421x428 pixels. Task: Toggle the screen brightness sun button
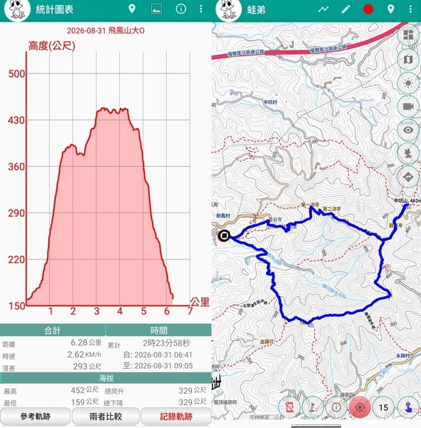(x=408, y=83)
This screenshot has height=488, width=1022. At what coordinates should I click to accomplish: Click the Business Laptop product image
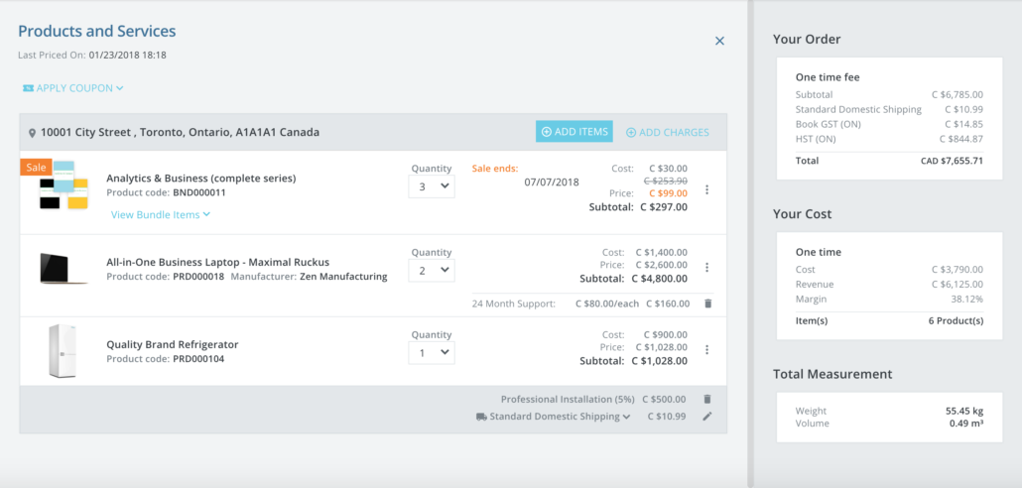pos(63,269)
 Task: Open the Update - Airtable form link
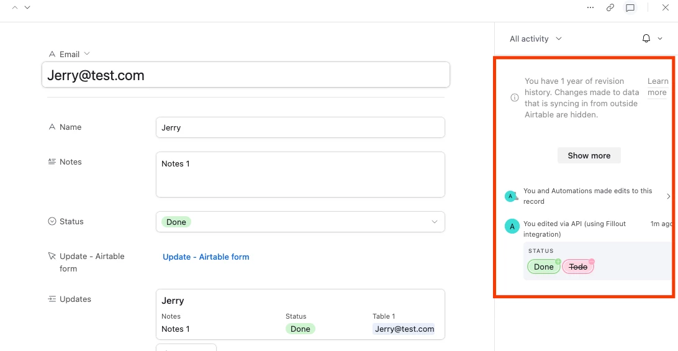206,257
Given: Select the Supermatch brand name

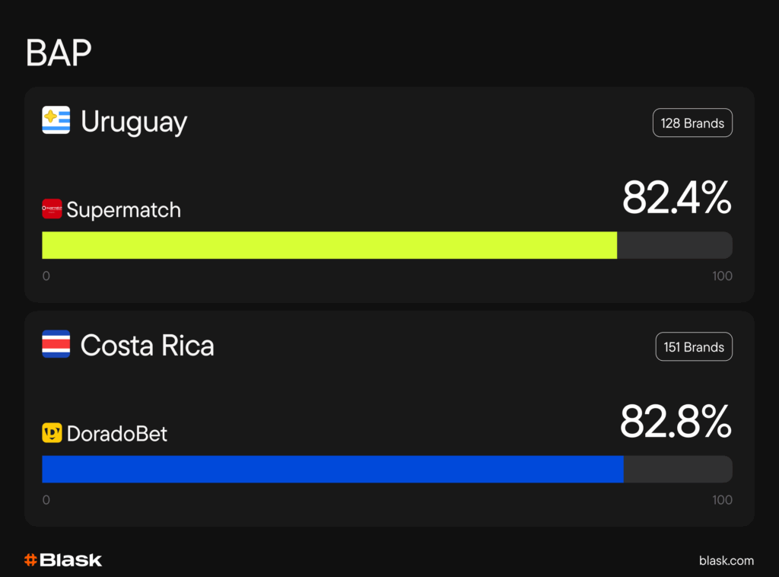Looking at the screenshot, I should [x=124, y=209].
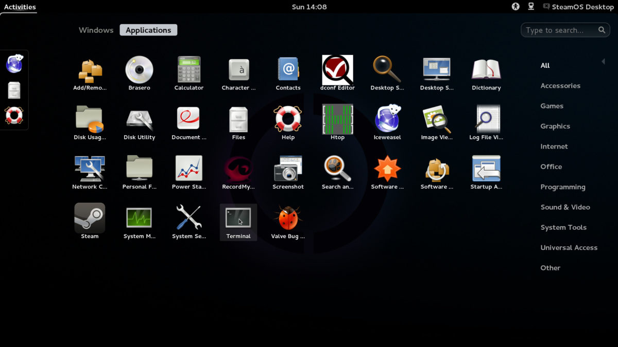Open the System Monitor
This screenshot has width=618, height=347.
tap(139, 218)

* **EXERCISE GOAL**
Rewrite all the rows above, replacing "Task" with "Instruction" wherever it occurs and leaving everything else unchanged. Omit the pictures.

* **PROBLEM SOLUTION**
421x428 pixels. Instruction: Toggle the screen brightness sun button
(x=408, y=83)
This screenshot has height=488, width=1022. At what coordinates should I click to accomplish: Click the Business Laptop product image
pos(63,269)
 Instruction: Open the Update - Airtable form link
206,257
Given: Select the Supermatch brand name

Looking at the screenshot, I should [x=124, y=209].
Open the System Monitor
This screenshot has width=618, height=347.
tap(139, 218)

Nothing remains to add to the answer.